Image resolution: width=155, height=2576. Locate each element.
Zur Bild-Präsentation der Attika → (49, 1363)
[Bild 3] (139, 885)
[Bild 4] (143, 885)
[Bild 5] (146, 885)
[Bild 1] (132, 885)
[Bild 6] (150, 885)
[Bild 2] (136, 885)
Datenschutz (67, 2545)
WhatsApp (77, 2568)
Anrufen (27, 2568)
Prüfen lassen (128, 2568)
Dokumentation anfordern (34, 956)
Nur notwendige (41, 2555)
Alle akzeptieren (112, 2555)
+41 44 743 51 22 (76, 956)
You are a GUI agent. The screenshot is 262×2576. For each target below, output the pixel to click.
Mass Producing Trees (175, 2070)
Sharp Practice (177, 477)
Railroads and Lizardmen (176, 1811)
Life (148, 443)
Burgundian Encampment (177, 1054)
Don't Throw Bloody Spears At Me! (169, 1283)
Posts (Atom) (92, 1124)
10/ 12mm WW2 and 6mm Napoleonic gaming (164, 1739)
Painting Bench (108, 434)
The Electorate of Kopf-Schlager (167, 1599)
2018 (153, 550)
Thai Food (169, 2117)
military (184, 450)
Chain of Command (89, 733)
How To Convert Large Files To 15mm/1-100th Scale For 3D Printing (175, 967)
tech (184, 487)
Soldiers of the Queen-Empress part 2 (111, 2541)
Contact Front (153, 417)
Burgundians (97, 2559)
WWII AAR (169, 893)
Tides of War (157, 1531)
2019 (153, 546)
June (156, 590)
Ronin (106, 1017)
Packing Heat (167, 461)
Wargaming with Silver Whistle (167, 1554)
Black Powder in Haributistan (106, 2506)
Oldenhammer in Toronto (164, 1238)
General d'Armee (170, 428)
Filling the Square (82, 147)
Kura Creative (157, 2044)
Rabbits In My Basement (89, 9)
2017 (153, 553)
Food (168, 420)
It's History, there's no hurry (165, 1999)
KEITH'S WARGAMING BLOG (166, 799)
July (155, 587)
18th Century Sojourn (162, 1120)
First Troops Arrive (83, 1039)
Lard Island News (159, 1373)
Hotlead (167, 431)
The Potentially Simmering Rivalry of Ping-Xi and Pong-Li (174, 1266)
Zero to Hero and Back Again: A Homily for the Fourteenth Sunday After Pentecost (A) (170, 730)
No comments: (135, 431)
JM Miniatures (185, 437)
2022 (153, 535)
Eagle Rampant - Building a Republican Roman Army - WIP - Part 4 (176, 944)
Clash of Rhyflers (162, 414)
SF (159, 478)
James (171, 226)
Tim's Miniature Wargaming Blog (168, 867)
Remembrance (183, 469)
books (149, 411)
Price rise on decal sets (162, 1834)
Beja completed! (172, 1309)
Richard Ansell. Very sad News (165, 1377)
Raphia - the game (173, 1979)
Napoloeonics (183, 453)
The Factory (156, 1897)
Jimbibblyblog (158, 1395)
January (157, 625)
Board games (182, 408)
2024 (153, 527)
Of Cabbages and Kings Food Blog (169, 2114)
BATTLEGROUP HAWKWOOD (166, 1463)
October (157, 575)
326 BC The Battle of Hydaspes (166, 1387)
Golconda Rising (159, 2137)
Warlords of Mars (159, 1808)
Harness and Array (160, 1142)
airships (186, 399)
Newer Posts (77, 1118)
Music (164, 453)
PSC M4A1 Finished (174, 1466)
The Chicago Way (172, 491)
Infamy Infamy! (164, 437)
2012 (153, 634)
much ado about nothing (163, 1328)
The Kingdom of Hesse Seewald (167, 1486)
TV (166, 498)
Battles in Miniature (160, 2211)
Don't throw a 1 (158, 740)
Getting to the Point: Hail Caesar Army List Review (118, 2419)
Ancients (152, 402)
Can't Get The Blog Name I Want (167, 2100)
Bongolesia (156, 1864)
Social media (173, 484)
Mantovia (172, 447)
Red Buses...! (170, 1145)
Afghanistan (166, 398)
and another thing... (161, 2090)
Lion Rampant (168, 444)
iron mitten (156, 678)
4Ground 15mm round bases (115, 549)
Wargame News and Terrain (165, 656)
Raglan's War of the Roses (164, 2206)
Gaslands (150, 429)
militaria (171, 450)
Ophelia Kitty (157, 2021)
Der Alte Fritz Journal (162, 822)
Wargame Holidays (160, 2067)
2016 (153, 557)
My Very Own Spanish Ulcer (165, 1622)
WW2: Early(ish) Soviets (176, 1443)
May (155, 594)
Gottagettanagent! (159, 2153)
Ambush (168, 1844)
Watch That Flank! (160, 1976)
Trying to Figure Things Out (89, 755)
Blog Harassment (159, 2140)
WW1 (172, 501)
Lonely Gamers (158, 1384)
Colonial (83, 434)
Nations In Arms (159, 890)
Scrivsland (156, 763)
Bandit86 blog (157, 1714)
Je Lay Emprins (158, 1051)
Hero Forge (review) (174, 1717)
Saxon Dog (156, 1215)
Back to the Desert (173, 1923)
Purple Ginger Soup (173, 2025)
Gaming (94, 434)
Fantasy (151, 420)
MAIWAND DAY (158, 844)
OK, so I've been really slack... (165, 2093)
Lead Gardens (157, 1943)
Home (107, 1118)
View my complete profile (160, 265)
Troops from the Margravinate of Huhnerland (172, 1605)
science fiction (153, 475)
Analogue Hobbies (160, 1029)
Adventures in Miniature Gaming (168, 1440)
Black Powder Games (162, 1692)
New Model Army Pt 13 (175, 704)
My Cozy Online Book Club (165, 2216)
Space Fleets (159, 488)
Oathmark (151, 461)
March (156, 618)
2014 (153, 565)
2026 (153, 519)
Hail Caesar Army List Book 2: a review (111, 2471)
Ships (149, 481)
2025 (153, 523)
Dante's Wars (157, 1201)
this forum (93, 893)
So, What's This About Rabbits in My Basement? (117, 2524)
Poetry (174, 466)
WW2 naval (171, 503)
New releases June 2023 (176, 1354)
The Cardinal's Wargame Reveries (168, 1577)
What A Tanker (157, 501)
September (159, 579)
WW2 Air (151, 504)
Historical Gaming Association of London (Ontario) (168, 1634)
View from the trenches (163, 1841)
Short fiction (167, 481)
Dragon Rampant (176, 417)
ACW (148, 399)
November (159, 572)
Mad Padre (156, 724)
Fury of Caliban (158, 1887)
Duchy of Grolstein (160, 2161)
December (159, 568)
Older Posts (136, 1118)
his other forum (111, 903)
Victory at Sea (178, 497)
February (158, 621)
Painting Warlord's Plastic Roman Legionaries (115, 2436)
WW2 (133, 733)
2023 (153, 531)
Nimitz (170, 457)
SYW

============================================================

The lines to extract from the data above begin with the line containing "Beja completed! (172, 1309)" and end with the line containing "Der Alte Fritz Journal (162, 822)". Extract them exactly, including both.

Beja completed! (172, 1309)
Richard Ansell. Very sad News (165, 1377)
Raphia - the game (173, 1979)
Napoloeonics (183, 453)
The Factory (156, 1897)
Jimbibblyblog (158, 1395)
January (157, 625)
Board games (182, 408)
2024 (153, 527)
Of Cabbages and Kings Food Blog (169, 2114)
BATTLEGROUP HAWKWOOD (166, 1463)
October (157, 575)
326 BC The Battle of Hydaspes (166, 1387)
Golconda Rising (159, 2137)
Warlords of Mars (159, 1808)
Harness and Array (160, 1142)
airships (186, 399)
Newer Posts (77, 1118)
Music (164, 453)
PSC M4A1 Finished (174, 1466)
The Chicago Way (172, 491)
Infamy Infamy! (164, 437)
2012 (153, 634)
much ado about nothing (163, 1328)
The Kingdom of Hesse Seewald (167, 1486)
TV (166, 498)
Battles in Miniature (160, 2211)
Don't throw a 1 (158, 740)
Getting to the Point: Hail Caesar Army List Review (118, 2419)
Ancients (152, 402)
Can't Get The Blog Name I Want (167, 2100)
Bongolesia (156, 1864)
Social media (173, 484)
Mantovia (172, 447)
Red Buses...! (170, 1145)
Afghanistan (166, 398)
and another thing... (161, 2090)
Lion Rampant (168, 444)
iron mitten (156, 678)
4Ground 15mm round bases (115, 549)
Wargame News and Terrain (165, 656)
Raglan's War of the Roses (164, 2206)
Gaslands (150, 429)
militaria (171, 450)
Ophelia Kitty (157, 2021)
Der Alte Fritz Journal (162, 822)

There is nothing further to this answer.